Ada and Darling are red-eared sliders and Teddy is a ornate box turtle. The Nature Center is home to these three turtles.
Red-eared sliders are brightly marked and their carapace looks like a bowl turned upside down. The shell of a red-eared slider is divided into “scutes.” They look like separate plates stuck together to form the shell. The scutes along the outside edge of the carapace are outlined in yellow. There is also a red ear mark that is located just behind their eye. Male red-eared sliders are slightly smaller than the females and they have longer claws on their front feet. As they get older, they may become very dark and almost look black all over.
The red-eared slider lives in ponds, lakes, marshes, and in rivers with soft, muddy bottoms. They feed mainly on plants and small animals, such as worms, crayfish, and crickets. They do not have teeth, but they do have horny ridges that have tiny, sharp groves. The sex of the red-eared slider is determined by the temperature during development.

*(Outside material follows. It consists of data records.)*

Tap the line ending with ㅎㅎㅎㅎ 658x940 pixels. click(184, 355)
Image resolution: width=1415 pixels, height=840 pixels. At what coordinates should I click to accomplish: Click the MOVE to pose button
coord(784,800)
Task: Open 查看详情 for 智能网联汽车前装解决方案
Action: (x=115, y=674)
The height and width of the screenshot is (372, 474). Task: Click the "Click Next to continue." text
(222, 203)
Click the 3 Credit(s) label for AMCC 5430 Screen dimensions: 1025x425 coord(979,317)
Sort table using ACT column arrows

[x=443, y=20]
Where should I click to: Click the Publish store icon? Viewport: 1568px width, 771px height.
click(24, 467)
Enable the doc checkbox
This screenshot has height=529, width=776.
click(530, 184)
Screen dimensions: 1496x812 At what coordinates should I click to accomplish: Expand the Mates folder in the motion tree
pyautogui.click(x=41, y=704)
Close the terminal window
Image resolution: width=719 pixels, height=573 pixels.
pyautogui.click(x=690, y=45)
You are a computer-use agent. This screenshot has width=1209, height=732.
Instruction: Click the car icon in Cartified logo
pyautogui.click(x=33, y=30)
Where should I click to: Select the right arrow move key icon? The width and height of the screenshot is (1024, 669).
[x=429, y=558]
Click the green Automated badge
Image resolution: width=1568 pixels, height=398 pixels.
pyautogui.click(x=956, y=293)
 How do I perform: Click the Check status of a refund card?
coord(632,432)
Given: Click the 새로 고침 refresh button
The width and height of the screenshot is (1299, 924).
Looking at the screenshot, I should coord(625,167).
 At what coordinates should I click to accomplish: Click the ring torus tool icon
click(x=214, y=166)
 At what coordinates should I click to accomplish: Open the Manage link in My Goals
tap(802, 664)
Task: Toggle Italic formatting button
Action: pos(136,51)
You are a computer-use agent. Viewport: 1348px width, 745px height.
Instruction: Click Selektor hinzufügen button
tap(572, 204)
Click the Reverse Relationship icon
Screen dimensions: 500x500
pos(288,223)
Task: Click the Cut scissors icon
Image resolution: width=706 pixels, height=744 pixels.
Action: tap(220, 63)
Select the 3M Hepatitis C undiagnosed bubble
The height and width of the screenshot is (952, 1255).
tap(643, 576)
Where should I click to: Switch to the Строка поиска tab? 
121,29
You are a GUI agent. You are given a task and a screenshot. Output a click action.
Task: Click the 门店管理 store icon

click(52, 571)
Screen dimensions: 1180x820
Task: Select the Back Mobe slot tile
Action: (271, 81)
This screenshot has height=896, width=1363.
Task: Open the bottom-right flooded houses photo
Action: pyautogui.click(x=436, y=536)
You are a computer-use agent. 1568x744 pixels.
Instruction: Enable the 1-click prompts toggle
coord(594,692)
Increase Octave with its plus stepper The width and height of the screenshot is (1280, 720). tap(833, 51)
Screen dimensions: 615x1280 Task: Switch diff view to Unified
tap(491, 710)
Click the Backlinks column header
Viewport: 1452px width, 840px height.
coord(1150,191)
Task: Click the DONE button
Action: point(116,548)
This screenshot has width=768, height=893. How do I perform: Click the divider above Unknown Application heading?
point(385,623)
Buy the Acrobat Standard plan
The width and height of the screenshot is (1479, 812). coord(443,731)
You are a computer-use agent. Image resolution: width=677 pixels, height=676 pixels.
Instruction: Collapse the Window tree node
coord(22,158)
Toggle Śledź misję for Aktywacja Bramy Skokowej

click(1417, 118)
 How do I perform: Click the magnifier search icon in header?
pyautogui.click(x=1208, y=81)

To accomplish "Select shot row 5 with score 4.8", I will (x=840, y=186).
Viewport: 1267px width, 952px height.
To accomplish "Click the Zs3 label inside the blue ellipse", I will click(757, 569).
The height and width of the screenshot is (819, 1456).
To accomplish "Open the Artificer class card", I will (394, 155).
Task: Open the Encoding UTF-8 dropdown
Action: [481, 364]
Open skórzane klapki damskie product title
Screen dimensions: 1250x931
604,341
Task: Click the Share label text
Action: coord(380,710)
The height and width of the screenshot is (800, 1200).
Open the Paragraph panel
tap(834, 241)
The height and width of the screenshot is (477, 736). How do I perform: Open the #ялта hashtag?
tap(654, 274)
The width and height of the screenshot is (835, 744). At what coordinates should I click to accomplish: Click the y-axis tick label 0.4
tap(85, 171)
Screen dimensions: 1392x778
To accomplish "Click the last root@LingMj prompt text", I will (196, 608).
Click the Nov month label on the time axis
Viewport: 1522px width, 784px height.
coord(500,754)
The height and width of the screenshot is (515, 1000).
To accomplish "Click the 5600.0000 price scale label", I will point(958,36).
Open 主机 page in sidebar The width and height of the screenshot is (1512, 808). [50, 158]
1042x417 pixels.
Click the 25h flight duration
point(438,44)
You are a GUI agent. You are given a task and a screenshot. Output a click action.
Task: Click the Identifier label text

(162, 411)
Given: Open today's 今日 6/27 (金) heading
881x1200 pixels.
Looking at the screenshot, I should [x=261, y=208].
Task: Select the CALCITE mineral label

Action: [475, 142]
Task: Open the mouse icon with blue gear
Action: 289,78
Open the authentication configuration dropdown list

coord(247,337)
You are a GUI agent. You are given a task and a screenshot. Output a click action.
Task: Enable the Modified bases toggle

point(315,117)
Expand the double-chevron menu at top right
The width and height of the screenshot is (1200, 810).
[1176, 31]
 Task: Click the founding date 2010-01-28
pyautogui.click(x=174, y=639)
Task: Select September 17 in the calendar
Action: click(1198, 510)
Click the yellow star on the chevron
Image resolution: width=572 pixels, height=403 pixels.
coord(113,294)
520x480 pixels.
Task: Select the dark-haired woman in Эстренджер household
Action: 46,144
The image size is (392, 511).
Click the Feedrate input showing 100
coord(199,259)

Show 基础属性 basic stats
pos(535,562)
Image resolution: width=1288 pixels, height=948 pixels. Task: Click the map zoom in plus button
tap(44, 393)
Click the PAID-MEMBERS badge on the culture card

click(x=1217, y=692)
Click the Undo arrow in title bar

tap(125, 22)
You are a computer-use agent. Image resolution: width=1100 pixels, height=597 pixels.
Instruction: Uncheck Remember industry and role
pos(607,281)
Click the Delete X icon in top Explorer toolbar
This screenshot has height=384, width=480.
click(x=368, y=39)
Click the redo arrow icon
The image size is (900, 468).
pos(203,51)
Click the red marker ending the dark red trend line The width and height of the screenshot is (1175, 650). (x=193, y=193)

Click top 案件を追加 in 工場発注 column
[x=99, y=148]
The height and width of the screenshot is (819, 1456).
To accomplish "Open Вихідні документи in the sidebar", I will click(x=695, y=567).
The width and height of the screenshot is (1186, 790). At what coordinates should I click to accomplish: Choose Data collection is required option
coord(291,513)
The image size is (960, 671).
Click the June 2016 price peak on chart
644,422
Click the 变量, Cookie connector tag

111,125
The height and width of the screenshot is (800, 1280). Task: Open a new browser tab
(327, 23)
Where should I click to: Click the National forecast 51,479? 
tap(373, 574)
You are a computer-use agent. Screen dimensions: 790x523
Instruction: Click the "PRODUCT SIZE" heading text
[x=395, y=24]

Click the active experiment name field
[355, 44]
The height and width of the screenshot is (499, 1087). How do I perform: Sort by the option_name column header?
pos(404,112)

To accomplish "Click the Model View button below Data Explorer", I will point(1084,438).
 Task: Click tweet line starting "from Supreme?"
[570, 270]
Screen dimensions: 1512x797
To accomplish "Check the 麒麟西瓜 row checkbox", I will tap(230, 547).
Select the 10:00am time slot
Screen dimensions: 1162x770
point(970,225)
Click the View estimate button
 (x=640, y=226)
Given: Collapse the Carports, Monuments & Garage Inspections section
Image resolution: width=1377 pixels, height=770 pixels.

Eggs that are incubated at temperatures ranging from 22-27 degrees Celsius become males, while eggs that are incubated at warmer temperatures become female. Pictured below is one of our red-eared sliders.
Ornate box turtles have an average lifespan of 25 years in the wild, but some have lived up to 50 years! They have a special hinge in the lower half of its shell that lets it bend upward. This allows it to completely close off its body from predator attacks. Ornate box turtles are Iowa’s only fully terrestrial turtle. This means that they live only on land. They have long claws which allows them to dig in the dirt.
Ornate box turtles are solitary animals and they do not interact with each other except for when it is time to mate. A female will lay eggs two hours after sunrise or two hours before sunset in a nest built in sandy soil. Male ornate box turtles have red or orange eyes, while females usually have brown eyes. Ornate box turtles are omnivorous. They will eat insects as well as berries and low-growing vegetation.